I suspect the sheer complexity of EUV devices and 40+ years of development at ASML is going to need a similarly elaborate supporting software stack. I also imagine ASML has some customer centric requirements driving their choices of stack documentation. That said, any company that has been around for decades will have opportunities to lean out their processes, so this thread has me a little curious what ASML's culture is like in this regard.

Disclaimer: I really like creating and/or learning engineering and change processes, I'm weird like that.

(Note the flow diagram below feels in line with (very) high level processes I've worked with, so perhaps "messy" and "insanely complex" is a bit overstated?)


From the thread: ASML, creator of lithography machines used by 90% of chipmakers, has a messy software stack.

Every TWINSCAN EUV ships with ~45 million lines of code (similar size to Win10!)

Bugfixes and features start out as *word documents* sent to a series of review boards.

..
Massive Jenkins farms compile 1500+ Maven and Make modules.

Full EUV image builds are run overnight.

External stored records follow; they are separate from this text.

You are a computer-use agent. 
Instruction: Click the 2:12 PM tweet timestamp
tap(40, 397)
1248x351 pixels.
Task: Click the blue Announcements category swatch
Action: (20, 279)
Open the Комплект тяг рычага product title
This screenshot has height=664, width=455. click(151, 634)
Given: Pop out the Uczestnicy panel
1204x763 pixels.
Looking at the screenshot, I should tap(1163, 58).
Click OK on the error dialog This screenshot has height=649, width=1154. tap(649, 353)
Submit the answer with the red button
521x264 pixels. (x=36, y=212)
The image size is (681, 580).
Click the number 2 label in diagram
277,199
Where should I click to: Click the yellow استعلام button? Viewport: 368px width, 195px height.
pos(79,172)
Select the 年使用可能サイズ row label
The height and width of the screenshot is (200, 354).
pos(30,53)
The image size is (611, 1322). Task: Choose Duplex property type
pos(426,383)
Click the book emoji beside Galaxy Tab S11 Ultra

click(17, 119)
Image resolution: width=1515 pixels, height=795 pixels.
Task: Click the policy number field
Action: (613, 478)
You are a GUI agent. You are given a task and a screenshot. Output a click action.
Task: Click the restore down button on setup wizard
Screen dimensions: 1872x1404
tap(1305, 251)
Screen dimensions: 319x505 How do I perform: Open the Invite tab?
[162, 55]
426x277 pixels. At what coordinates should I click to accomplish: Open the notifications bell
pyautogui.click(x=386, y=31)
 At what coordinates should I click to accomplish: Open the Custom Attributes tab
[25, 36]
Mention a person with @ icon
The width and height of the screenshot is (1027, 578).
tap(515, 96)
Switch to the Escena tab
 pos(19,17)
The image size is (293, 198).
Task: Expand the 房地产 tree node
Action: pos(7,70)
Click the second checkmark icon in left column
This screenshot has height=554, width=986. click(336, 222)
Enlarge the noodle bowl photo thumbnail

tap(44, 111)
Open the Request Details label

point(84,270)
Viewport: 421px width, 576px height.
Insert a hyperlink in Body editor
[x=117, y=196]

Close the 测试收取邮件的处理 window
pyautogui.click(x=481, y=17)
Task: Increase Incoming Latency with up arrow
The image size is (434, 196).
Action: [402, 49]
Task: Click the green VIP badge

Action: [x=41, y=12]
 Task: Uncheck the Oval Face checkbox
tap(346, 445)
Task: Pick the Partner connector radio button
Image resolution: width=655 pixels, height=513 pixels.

Small changes still take >1hr to compile.

Integration is mostly performed on virtual hardware (Simulink) as there are *literally* only 2 machines in the world to test on!

..

ASML’s software development lifecycle is insanely complex.

One university student wrote their Master's thesis on the EUV engineering change process!

Software work flows as word documents through multiple layers of risk management. All before a single line of code is written!